▸ Problem set:
a: In the article on Carlton Fisk's 1975 World Series home run, why did Fisk's home run mean a seventh game had to be played?
b: According to the article on Fisk's home run, which Reds pitcher was Fisk facing when he hit it?
c: From the article on Fisk's 1975 home run, extract the passage starting at "During the 1975" and ending at "for some fans.".

▸ Extract to read:
————————
= Carlton Fisk's 1975 World Series home run =

Baseball play

In Game 6 of the 1975 World Series, the Boston Red Sox' Carlton Fisk hit a walk-off home run against the Cincinnati Reds at Fenway Park in Boston, Massachusetts, on October 21, 1975. Fisk's 12th-inning home run won the game for the Red Sox over the Reds by the final score of 7–6 to tie the series at three games each and force a deciding seventh game, and capped off what many consider to be the best World Series game ever played.

Facing Reds right-hander Pat Darcy, Fisk hit a long fly ball down the left field line. It appeared to be heading foul, but Fisk, after initially appearing unsure of whether or not to continue running to first base, famously jumped and waved his arms to the right as if to somehow direct the ball fair; the ball ricocheted off the foul pole. Fisk's "body English", "waving" the ball fair, was captured on a TV camera stationed in the scoreboard.

Though the home run remains to many the most iconic moment of the 1975 World Series, the Reds defeated the Red Sox in the following night's winner-take-all Game 7 on a tie-breaking single in the ninth inning, and prolonged the Red Sox' World Series title drought, which began in 1918 and eventually lasted until 2004.

==Background==

During the 1975 baseball season, the Boston Red Sox had contended for the pennant during the previous season and entered the 1975 with Carlton Fisk and Rick Wise available for the full season. Rick Burleson established himself as the team's shortstop and performed better offensively in the major leagues than he had in the minors. The Red Sox also had two highly regarded rookies, Fred Lynn and Jim Rice. However, the team's collapse late in the 1974 season remained a concern for some fans.

At first most of the preseason talk had to do with the decision by Tony Conigliaro to try one more comeback and with the salary hassle concerning Luis Tiant, who felt he deserved more than the $70,000 he was earning and would not show up at Winter Haven, Florida, causing team owner Tom Yawkey to meet with "El Tiante", agree on a raise (to $90,000) and get the Sox pitching ace back in camp.
————————
▸ Records supplied:
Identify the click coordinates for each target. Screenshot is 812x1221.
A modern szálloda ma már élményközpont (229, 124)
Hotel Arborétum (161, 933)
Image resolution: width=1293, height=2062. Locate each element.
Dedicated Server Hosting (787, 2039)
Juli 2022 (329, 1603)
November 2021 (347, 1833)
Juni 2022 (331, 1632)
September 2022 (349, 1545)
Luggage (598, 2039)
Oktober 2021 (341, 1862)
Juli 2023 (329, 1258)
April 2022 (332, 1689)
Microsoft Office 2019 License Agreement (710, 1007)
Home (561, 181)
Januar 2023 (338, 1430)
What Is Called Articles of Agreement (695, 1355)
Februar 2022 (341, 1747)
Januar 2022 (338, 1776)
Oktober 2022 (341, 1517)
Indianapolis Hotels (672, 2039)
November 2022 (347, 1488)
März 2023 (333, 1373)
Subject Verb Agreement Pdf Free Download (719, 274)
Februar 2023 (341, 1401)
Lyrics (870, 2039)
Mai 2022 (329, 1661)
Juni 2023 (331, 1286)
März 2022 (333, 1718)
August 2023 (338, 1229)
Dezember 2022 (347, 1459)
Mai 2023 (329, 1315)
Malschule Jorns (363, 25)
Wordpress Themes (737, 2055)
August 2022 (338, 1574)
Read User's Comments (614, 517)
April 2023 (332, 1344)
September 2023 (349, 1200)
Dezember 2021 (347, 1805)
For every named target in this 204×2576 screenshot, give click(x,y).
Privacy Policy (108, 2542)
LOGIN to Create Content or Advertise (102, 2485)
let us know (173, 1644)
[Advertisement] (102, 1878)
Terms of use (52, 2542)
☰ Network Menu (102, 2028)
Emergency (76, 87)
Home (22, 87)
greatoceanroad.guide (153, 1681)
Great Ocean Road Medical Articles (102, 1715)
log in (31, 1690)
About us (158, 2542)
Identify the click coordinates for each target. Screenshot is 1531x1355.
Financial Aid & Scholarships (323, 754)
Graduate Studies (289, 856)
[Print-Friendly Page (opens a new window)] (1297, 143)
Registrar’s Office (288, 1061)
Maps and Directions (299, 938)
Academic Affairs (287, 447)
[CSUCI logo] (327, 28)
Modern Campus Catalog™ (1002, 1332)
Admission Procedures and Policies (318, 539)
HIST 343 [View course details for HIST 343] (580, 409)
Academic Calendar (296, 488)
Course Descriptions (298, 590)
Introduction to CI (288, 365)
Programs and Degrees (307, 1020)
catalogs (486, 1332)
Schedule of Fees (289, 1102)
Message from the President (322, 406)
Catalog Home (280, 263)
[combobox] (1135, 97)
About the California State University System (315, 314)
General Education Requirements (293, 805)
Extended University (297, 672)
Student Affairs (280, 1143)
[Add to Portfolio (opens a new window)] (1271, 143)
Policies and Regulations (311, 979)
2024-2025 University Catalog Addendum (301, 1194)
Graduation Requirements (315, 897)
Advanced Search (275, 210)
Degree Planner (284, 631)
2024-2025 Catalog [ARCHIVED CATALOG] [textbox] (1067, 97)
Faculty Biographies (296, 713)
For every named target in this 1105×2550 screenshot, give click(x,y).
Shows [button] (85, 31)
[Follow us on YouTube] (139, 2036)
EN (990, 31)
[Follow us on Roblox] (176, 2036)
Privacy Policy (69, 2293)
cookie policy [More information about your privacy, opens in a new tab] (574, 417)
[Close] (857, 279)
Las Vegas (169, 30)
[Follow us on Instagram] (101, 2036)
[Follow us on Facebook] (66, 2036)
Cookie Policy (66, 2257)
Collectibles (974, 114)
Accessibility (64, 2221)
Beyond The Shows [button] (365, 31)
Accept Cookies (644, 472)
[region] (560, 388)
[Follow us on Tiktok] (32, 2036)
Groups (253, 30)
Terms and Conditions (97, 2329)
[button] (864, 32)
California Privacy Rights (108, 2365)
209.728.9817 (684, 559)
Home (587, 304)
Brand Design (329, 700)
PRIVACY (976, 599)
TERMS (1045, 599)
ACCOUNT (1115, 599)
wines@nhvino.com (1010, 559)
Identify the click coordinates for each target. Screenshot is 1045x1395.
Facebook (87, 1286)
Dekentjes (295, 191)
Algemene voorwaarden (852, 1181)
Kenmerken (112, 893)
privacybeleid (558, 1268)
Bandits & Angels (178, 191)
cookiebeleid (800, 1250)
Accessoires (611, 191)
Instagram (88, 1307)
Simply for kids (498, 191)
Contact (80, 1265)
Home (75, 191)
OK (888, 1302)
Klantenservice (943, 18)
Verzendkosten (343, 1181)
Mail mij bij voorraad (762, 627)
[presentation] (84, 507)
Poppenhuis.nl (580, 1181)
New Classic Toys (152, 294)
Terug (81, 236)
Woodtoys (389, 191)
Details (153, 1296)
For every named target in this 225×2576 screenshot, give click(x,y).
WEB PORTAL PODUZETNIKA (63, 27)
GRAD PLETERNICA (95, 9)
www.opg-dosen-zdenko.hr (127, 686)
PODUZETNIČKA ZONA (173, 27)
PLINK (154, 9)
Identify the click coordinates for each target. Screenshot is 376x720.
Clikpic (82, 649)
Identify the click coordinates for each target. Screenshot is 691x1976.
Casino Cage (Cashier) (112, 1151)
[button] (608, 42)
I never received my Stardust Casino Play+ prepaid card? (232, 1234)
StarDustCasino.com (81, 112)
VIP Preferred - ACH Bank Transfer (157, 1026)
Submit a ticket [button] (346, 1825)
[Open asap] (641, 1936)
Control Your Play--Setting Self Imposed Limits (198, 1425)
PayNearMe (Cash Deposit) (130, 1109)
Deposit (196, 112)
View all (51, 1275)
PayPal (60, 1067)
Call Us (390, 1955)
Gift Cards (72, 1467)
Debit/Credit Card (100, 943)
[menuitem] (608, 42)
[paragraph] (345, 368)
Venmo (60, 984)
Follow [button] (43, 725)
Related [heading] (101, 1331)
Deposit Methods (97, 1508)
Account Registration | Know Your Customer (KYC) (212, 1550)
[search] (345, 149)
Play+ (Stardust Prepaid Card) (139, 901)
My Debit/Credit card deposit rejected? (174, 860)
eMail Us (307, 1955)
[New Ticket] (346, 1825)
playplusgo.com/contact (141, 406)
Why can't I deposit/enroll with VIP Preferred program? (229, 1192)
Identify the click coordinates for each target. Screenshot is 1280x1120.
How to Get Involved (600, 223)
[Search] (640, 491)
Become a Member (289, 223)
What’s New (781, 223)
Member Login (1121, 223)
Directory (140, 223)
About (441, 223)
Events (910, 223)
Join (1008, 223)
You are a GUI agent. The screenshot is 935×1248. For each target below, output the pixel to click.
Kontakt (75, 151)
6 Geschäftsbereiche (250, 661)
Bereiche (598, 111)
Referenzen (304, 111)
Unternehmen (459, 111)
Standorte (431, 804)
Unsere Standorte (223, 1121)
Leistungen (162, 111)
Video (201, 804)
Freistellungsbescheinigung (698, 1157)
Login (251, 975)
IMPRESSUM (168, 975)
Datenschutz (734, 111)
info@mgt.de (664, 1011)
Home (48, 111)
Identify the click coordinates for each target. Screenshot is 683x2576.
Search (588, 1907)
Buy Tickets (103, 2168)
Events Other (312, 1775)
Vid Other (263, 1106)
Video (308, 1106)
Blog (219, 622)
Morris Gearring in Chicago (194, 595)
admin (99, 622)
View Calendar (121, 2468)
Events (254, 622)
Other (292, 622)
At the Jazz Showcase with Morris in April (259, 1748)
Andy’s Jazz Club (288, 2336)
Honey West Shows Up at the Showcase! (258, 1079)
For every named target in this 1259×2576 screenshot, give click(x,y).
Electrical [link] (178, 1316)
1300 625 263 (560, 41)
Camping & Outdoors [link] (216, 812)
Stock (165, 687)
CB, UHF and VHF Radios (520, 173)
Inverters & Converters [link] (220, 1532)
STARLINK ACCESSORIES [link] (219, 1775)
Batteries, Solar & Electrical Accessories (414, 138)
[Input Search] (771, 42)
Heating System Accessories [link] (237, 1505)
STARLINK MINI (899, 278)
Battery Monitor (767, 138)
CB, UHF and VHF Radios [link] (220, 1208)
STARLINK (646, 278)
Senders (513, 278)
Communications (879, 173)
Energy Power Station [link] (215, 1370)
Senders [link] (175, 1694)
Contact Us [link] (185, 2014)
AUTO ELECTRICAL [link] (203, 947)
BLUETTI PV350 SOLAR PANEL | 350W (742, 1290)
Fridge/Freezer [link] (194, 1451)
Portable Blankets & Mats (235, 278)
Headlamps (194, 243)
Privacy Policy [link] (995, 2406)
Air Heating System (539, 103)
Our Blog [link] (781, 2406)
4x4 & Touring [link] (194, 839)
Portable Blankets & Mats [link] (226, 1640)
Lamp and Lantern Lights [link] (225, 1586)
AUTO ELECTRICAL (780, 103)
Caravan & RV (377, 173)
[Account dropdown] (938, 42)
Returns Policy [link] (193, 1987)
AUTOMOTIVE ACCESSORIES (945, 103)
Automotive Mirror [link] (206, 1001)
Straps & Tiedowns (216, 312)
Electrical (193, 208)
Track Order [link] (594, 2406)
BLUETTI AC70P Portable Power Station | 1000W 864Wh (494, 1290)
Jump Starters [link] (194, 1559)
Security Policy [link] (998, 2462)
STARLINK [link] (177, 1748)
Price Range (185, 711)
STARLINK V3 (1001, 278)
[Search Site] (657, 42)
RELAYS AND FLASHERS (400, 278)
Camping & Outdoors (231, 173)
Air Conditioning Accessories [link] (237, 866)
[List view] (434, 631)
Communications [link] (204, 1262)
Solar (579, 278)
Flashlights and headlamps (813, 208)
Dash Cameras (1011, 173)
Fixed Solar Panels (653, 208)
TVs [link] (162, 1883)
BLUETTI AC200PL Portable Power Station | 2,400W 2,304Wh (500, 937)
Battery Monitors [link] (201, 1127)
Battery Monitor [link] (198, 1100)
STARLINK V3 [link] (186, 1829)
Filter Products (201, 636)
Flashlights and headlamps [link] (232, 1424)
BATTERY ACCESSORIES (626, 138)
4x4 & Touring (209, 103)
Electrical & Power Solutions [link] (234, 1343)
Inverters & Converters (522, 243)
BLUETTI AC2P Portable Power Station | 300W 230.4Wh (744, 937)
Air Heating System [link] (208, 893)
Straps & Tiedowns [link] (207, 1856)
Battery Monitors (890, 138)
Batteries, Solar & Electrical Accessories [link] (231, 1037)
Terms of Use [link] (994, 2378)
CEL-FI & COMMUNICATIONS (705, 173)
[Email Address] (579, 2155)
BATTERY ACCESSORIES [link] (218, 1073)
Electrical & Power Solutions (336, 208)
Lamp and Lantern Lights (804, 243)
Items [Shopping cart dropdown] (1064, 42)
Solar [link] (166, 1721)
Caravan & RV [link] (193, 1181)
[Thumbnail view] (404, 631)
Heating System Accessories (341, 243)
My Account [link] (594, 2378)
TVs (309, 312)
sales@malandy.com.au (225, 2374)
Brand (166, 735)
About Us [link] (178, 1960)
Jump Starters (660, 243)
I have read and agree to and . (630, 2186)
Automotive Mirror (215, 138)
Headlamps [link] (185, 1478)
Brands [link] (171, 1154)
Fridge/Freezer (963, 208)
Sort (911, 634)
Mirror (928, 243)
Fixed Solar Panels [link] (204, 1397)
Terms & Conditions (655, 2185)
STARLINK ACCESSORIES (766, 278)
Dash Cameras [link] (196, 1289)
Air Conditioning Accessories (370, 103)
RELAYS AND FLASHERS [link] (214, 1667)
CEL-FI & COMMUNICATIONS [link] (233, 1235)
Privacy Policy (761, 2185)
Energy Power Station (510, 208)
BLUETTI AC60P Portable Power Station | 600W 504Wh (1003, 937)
————————
▸ Problem solutions:
a: Fisk's 12th-inning home run won Game 6 for the Red Sox 7–6. That tied the series at three games each, which forced a deciding seventh game.

b: Right-hander Pat Darcy.

c:
During the 1975 baseball season, the Boston Red Sox had contended for the pennant during the previous season and entered the 1975 with Carlton Fisk and Rick Wise available for the full season. Rick Burleson established himself as the team's shortstop and performed better offensively in the major leagues than he had in the minors. The Red Sox also had two highly regarded rookies, Fred Lynn and Jim Rice. However, the team's collapse late in the 1974 season remained a concern for some fans.